Familiar dijo: "Dentro de los pronósticos nunca estaba que falleciera"
Es nieto de una mujer asesinada por el enfermero de La Española, en Montevideo.
José Ignacio Segovia tiene 28 años y hace dos sufrió la muerte de su abuela materna, Soledad Lantes Felípez. La mujer estaba internada en la Asociación Española, la institución privada donde trabajó Ariel Acevedo, uno de los enfermeros acusados de matar pacientes.
En una entrevista que le concedió al diario El Observador, el joven relató la muerte de su familiar y luego cómo tomaron la noticia de que no había sido por “causas naturales”.
“Nos decían que evolucionaba bien, que los signos vitales se mantenían estables, la parte neuronal venía dentro del pronóstico, es más: la misma neuróloga que la estaba atendiendo le había pedido un examen para las 5PM”, recordó José Ignacio.
Y aclaró, rotundo: “Dentro de los pronósticos nunca estaba que ella falleciera”.
Por ello mismo, “a los 10 días de que mi abuela fallece yo les mandé un mail a la Española, traté de tener una comunicación telefónica, para pedirles la historia y en ningún momento recibí respuesta”.

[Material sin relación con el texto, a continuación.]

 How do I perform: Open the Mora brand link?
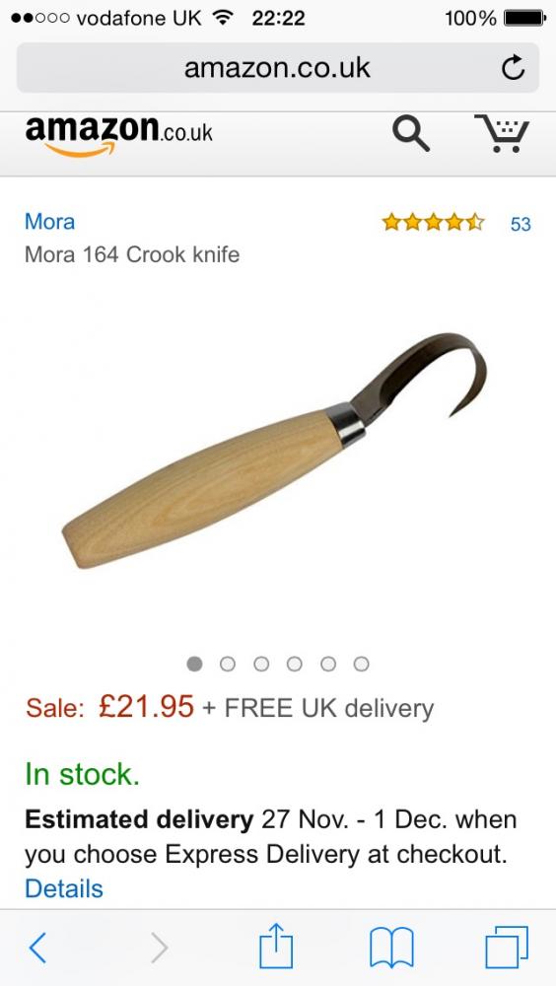[49, 221]
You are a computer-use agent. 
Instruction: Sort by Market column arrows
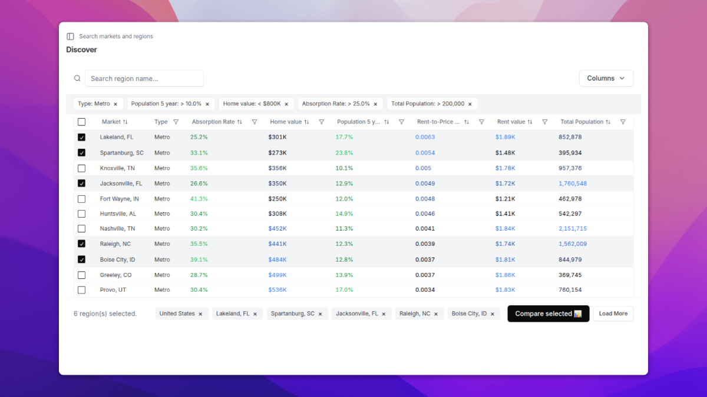pyautogui.click(x=125, y=122)
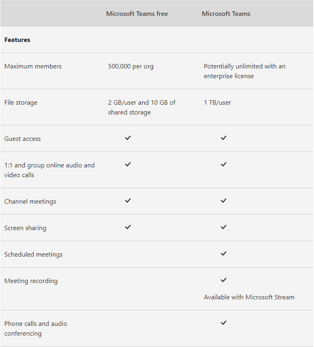314x347 pixels.
Task: Click the File storage row label
Action: (21, 103)
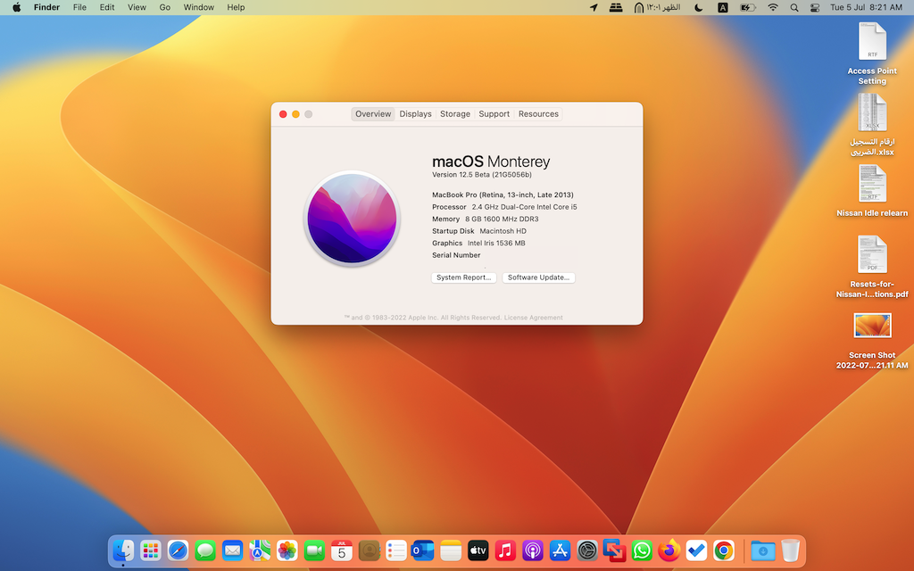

El joven hizo memoria y contó que al momento de la muerte, con su familia se acercaron a la cama de la mujer y un enfermero “se sentó a mirar, simplemente, lo que estábamos haciendo nosotros”.
Luego de un tiempo, lo llamaron desde Interpol. “Me dijeron que habían comenzado una investigación y que mi abuela era una de las víctimas (de los enfermeros)”.
“Salí de ahí, intentando pensar de qué manera podía encarar esto”, confesó estremecido.
Así, explicó que “después de dos años y uno intentar asimilar que nuestro familiar había fallecido por causas naturales, terminar enterándote de esta forma que alguien la mató porque sí, por creerse un “dios”, en el caso tanto de mi madre como de mi madrina, revolucionó bastante”.
“Ahora lo que estamos intentando es volver a cierta normalidad, pensar con la cabecita e ir viendo qué es lo que más nos conviene”, concluyó Segovia.